◆ **TASKS TO PERFORM**:
[1] In the Jed Mattes article, transcribe the part that opens with the words containing "- Awards: Publishing" and closes with "for LGBT rights.".
[2] Write the next part of the Jed Mattes biography, picking up after its last sentence.
[start of EXCERPTED PASSAGE]
- Born: Joseph Edward Mattes August 3, 1952 Dubuque, Iowa
- Died: July 24, 2003 (aged 50)
- Awards: Publishing Triangle Leadership Award (2003)

= Jed Mattes =

American literary agent and LGBT advocate (1952–2003)

Joseph Edward "Jed" Mattes (1952–2003) was an American literary agent and advocate for LGBT rights.

== Early life ==
Mattes was born August 3, 1952, in Dubuque, Iowa, and grew up in Des Moines, Iowa. He had two sisters, Emily and Kate.

Mattes attended the University of Iowa.

== Career ==
Mattes began his career working as a literary agent with International Creative Management, during which time he worked with notable authors including Dr. Seuss and Armistead Maupin.

During his career, Mattes advocated for gay and lesbian literature, and he helped promote LGBT authors.In 1989, Mattes established the literary agency Jed Mattes, Inc. (JMI), through which he handled publishing rights for books, television, and film. With JMI, he represented notable LGBT activists, including Vito Russo, Greg Louganis, Urvashi Vaid, Michelangelo Signorile, Betty Berzon, Gabriel Rotello, and Eric Marcus.
[end of EXCERPTED PASSAGE]
[start of DATA BLOCK]
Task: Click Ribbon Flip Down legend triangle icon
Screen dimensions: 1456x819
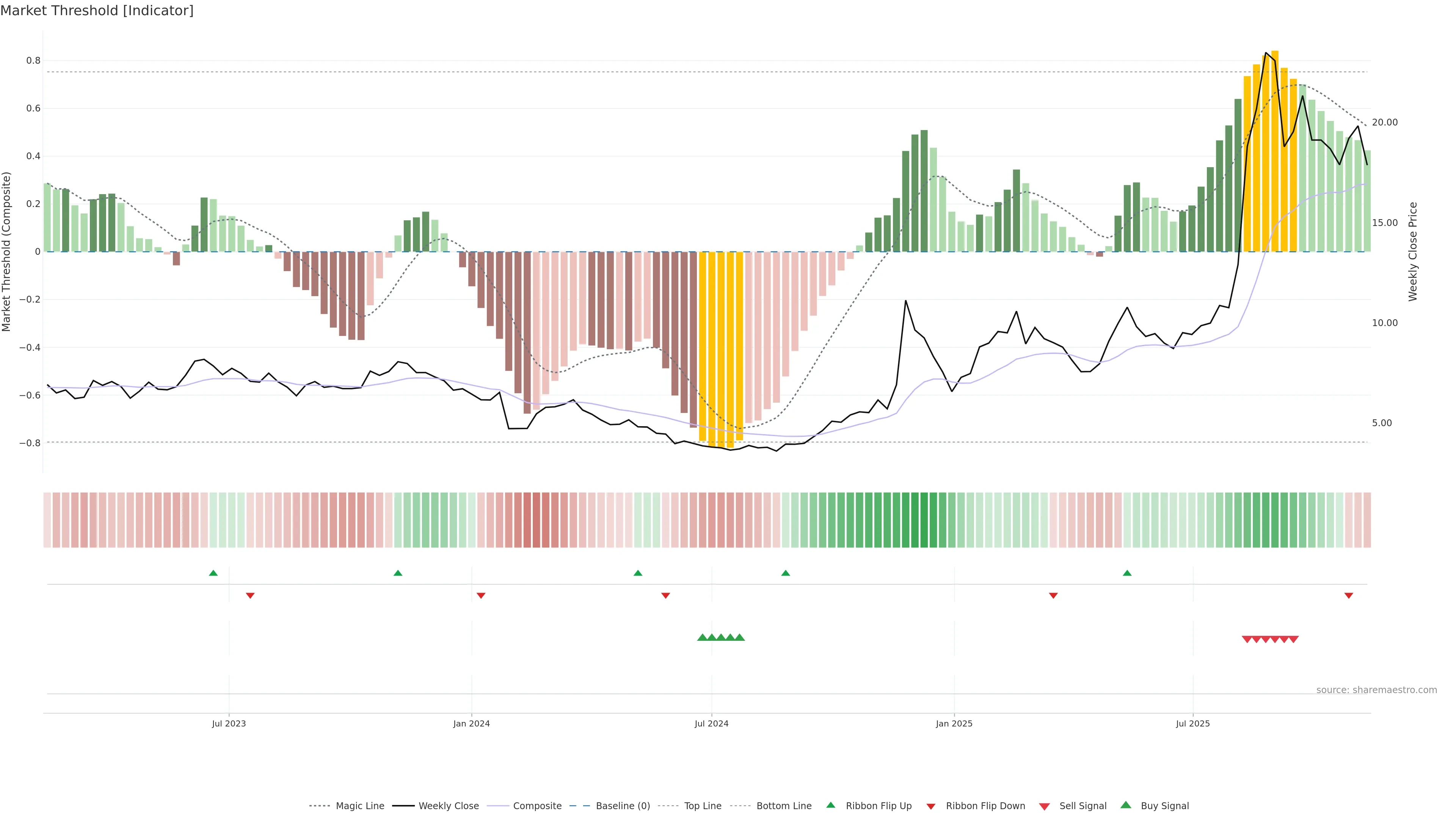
[end of DATA BLOCK]
◆ **ANSWERS TO THE EXERCISE**:
[1]
- Awards: Publishing Triangle Leadership Award (2003)

= Jed Mattes =

American literary agent and LGBT advocate (1952–2003)

Joseph Edward "Jed" Mattes (1952–2003) was an American literary agent and advocate for LGBT rights.

[2]
Beyond his work promoting LGBT literature, Mattes served as a civic leader for LGBT rights. He volunteered with the New York City–based non-profit AIDS service organization GMHC, founded the Paul Rapoport Foundation, and served as the president of the Hetrick-Martin Institute, an American non-profit organization devoted to serving the needs of LGBTQ youth between the ages of 13 and 24, and their families.

In 1997, Mattes received a Lambda Liberty Award.

In 2003, he received the Publishing Triangle Leadership Award

== Personal life ==
Mattes moved to New York City in 1970. His sister Kate is the owner of the literary imprint Kate's Mystery Books.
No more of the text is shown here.